Records provided start
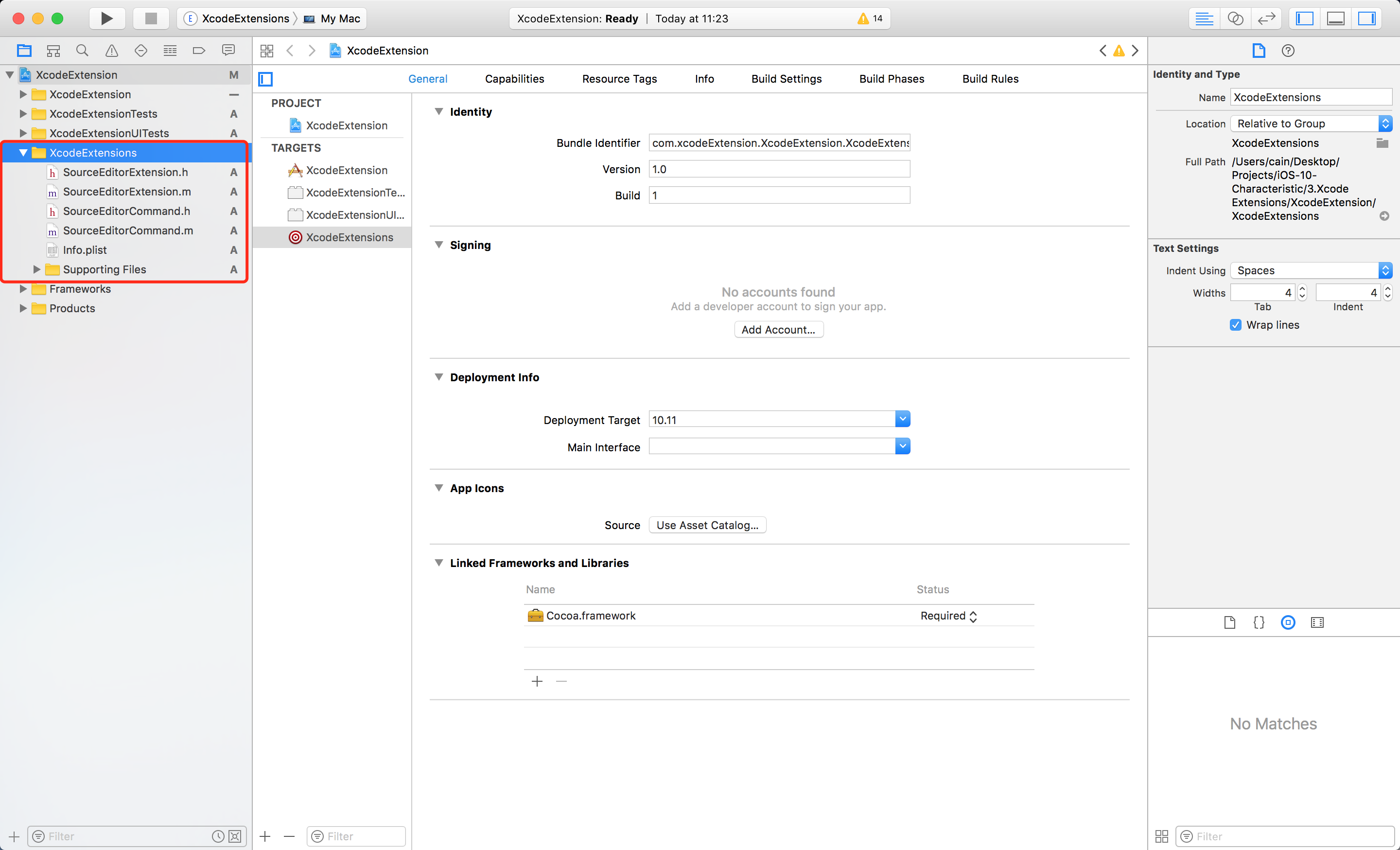This screenshot has width=1400, height=850.
Task: Toggle the Wrap lines checkbox
Action: tap(1235, 325)
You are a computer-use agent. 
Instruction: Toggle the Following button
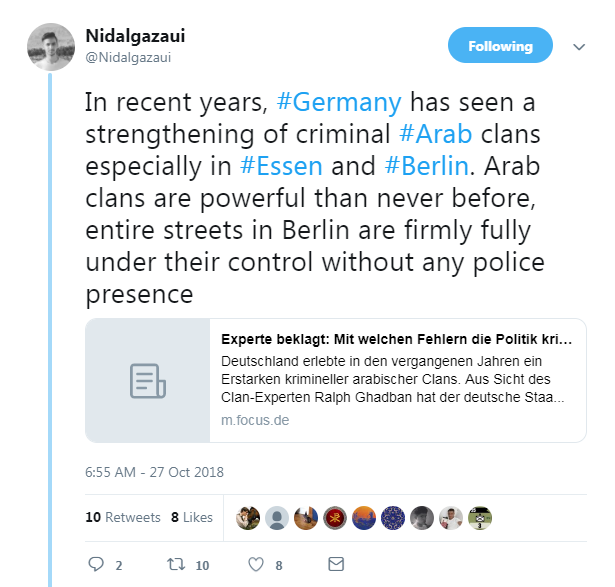pos(500,45)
Records provided end
* _The problem_
Reproduce all of the material above word for word, leaving out the pictures.

* _Final result_
This screenshot has width=1400, height=850.
Task: Toggle the Wrap lines checkbox
Action: tap(1235, 325)
You are a computer-use agent. 
Instruction: Toggle the Following button
pos(500,45)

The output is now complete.